Séamus Leydon

Personal information
- Native name: Séamus Ó Liodáin (Irish)
- Nickname: The Dunmore Dynamo
- Born: 1942 Dunmore, County Galway, Ireland
- Died: 31 October 2023 (aged 81) The Curragh, County Kildare, Ireland
- Occupation: Sales director
- Height: 5 ft 9 in (175 cm)

Sport
- Sport: Gaelic football
- Position: Left wing-forward

Clubs
- Years: Club
- 1960–1972 1972–1975: Dunmore McHales Nemo Rangers

Club titles
- Galway titles: 5
- Connacht titles: 1

Inter-county
- Years: County / Apps (scores)
- 1961–1972: Galway / 33 (9-41)

Inter-county titles
- Connacht titles: 7
- All-Irelands: 3
- NFL: 1
- All Stars: 1

= Séamus Leydon =

Irish Gaelic footballer (1942–2023)

Séamus Leydon (1942 – 31 October 2023) was an Irish Gaelic footballer who played for club sides Dunmore McHales and Nemo Rangers, and at inter-county level with the Galway senior football team.

==Career==
Leydon first played Gaelic football to a high standard as a student at St Jarlath's College in Tuam. He won two Connacht Colleges JFC titles and was part of the college's senior team that beat St Finian's College to win the Hogan Cup in 1960. Leydon's club career with Dunmore McHales also began around this time and he won his first Galway SFC medal in 1961. It was the first of five winners' medals, as Dunmore also claimed the title in 1963, 1966, 1968 and 1969. Leydon was also part of the Dunmore team that won the inaugural Connacht Club SFC title in 1966.

Leydon first played for Galway as a member of the minor team in 1959. He won the first of two consecutive Connacht MFC medals that year before winning an All-Ireland MFC medal after a defeat of Cork in 1960. A season with the Galway junior team yielded a Connacht JFC medal in 1961.

Written request a: Gather every line of the records that contains the string "icon", and treat case as significant.

Input rows:
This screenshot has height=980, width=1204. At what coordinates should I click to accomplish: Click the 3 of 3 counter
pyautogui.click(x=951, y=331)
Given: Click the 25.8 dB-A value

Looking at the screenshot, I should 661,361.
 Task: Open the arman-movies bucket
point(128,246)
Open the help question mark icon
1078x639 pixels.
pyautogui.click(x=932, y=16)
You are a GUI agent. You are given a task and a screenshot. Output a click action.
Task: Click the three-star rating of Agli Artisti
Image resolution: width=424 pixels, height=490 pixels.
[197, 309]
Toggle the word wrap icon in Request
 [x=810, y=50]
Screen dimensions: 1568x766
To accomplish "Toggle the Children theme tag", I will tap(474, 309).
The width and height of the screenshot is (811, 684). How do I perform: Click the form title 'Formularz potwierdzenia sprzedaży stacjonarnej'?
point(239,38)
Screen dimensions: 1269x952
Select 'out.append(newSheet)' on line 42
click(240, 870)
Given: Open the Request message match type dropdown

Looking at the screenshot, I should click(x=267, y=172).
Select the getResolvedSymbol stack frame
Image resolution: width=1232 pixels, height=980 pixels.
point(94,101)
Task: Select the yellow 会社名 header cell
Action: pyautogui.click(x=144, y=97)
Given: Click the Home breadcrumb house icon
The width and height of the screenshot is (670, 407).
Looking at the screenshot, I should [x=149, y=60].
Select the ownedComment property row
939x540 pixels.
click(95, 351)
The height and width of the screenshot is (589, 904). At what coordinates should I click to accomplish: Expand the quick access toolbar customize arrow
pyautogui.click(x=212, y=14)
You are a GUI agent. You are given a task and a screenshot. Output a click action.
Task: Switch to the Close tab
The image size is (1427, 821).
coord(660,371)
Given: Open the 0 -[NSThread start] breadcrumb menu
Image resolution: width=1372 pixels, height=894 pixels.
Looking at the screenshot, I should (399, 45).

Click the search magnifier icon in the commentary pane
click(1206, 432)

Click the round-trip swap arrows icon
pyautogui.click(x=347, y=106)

Written request b: Can you extend the article on Séamus Leydon past its final sentence?

Written response a:
Open the help question mark icon
Toggle the word wrap icon in Request
Given: Click the Home breadcrumb house icon
Click the search magnifier icon in the commentary pane
Click the round-trip swap arrows icon

Written response b:
After sustaining an injury which required a lengthy absence playing for the junior team, Leydon made his senior team debut in late 1961. He won the first of four consecutive Connacht SFC medals in 1963, while he also made the first of four consecutive All-Ireland final appearances that year but lost out to Dublin. Three successive All-Ireland SFC titles followed for Leydon, beating Kerry in the finals of 1964 and 1965 and Meath in the 1966 decider. He also claimed a National League title in 1965.

Leydon won three more Connacht SFC medals in 1968, 1970 and 1971, while he served as team captain in 1968. He was also a regular on the Connacht inter-provincial team for almost a decade and won Railway Cup medals in 1967 and 1969. Leydon's last big occasion for Galway was when he lined out at left corner-forward in the 1971 All-Ireland final defeat by Offaly. His performances that season earned him his only All Star.

Leydon retired from inter-county football in 1972 when his job as regional sales director with Cantrell and Cochrane required him to move to Cork. He joined the Nemo Rangers club in the city and won consecutive Cork SFC and Munster Club SFC titles in 1974 and 1975. Leydon also lined out when Nemo were beaten by University College Dublin in the 1975 All-Ireland club final.

==Death==
Leydon died at St Bridget's Hospice, The Curragh on 31 October 2023, at the age of 81.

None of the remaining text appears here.